European Times: What are the specific areas of interest for the UK investors in Malaysia?

Andrew Sill: The large amount of UK institutions that set up operations in Malaysia, coupled with Malaysia’s central position in ASEAN, create increased investment interest in education. In this context, the University of Nottingham & Harriot Watt University built campuses near Kuala Lumpur, and the Southampton, Reading and Newcastle Universities have invested in stand-alone campuses in Johor. The British schools have a long-lasting tradition in Malaysia as well, including Alice Smith, Epsom and Marlborough College.

Additionally, numerous flagship British companies are working in the financial sector, including HSBC, Standard Chartered Bank, Lloyds Register, Prudential and Rothschild, and the most successful British investors in the wider services and manufacturing sectors include companies such as Rolls Royce, BAE, Mott-MacDonald, Petrofac, Dyson, GSK, BP, Jardine and TESCO.

European Times: Why should foreign investors target Malaysia?

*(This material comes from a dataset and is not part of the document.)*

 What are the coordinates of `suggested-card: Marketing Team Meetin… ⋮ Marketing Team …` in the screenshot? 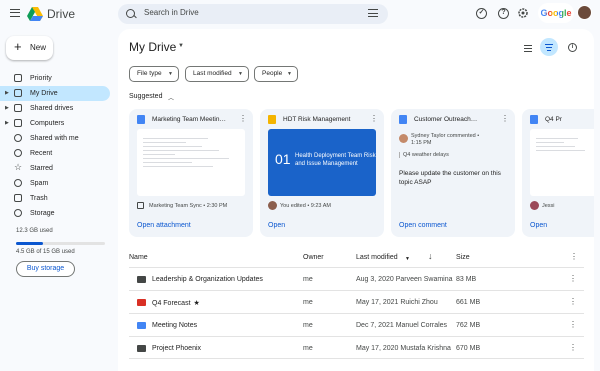 It's located at (191, 173).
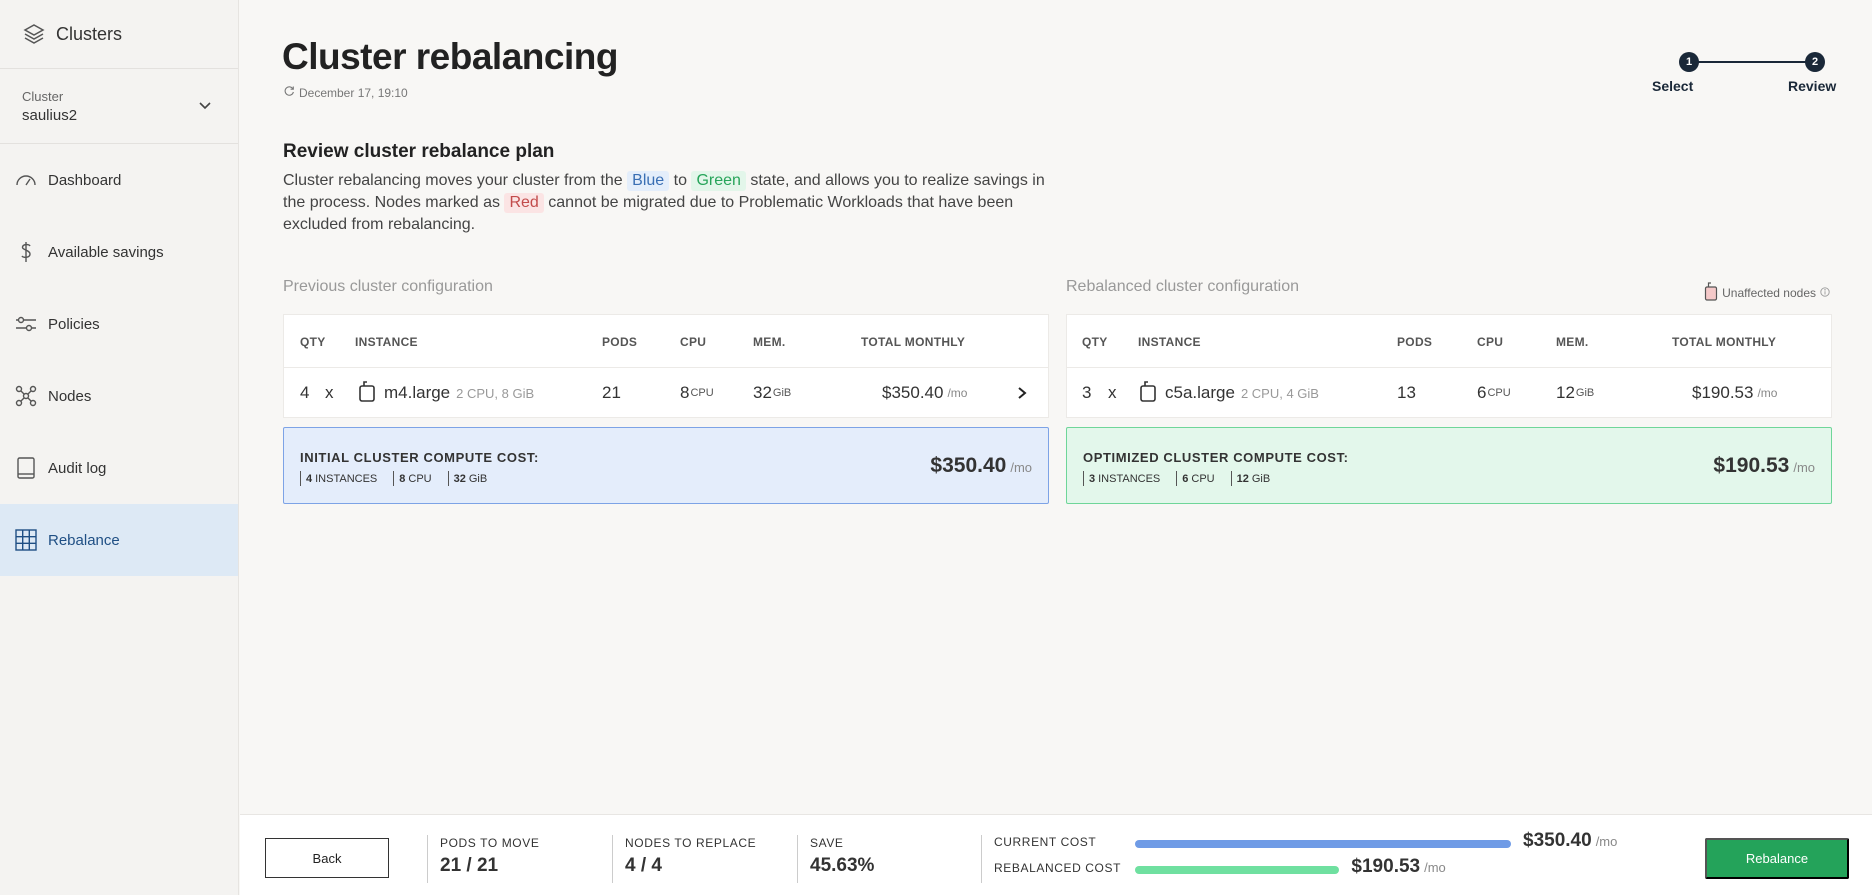  What do you see at coordinates (1689, 62) in the screenshot?
I see `step-1-dot: 1` at bounding box center [1689, 62].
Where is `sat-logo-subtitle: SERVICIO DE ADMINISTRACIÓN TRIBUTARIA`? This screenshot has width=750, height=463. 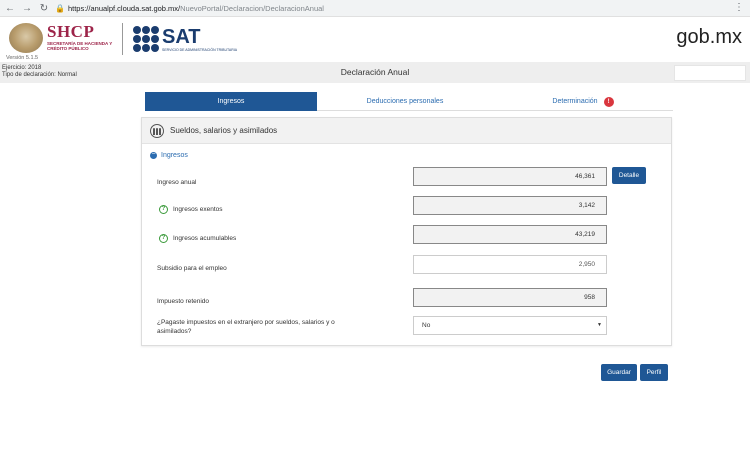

Andrew Sill: Malaysia offers a business-friendly environment supported by a professional and comprehensive approach of promotional agencies such as the Malaysia Investment Development Authority (MIDA) and Invest KL. The country is extensively investing in infrastructure projects, such as the new ports on the East Coast, the Melaka gateway and the high-speed rail link to Singapore, aiming to increase the connectivity of the region.

Additionally, an easily accessible and comprehensible package of incentives positions Malaysia high on the map in terms of foreign direct investment, which is complemented by the development of Multimedia Super Corridor (MSC) zones that strengthen the country’s position as a service location and a technology hub, the Belt and Road Initiative with China, and the development of duty-free trade zones. In terms of geographic location, Malaysia can be easily considered a regional ASEAN base for many companies that are interested in setting up manufacturing operations, and use the country as a distribution centre for a broader ASEAN initiative.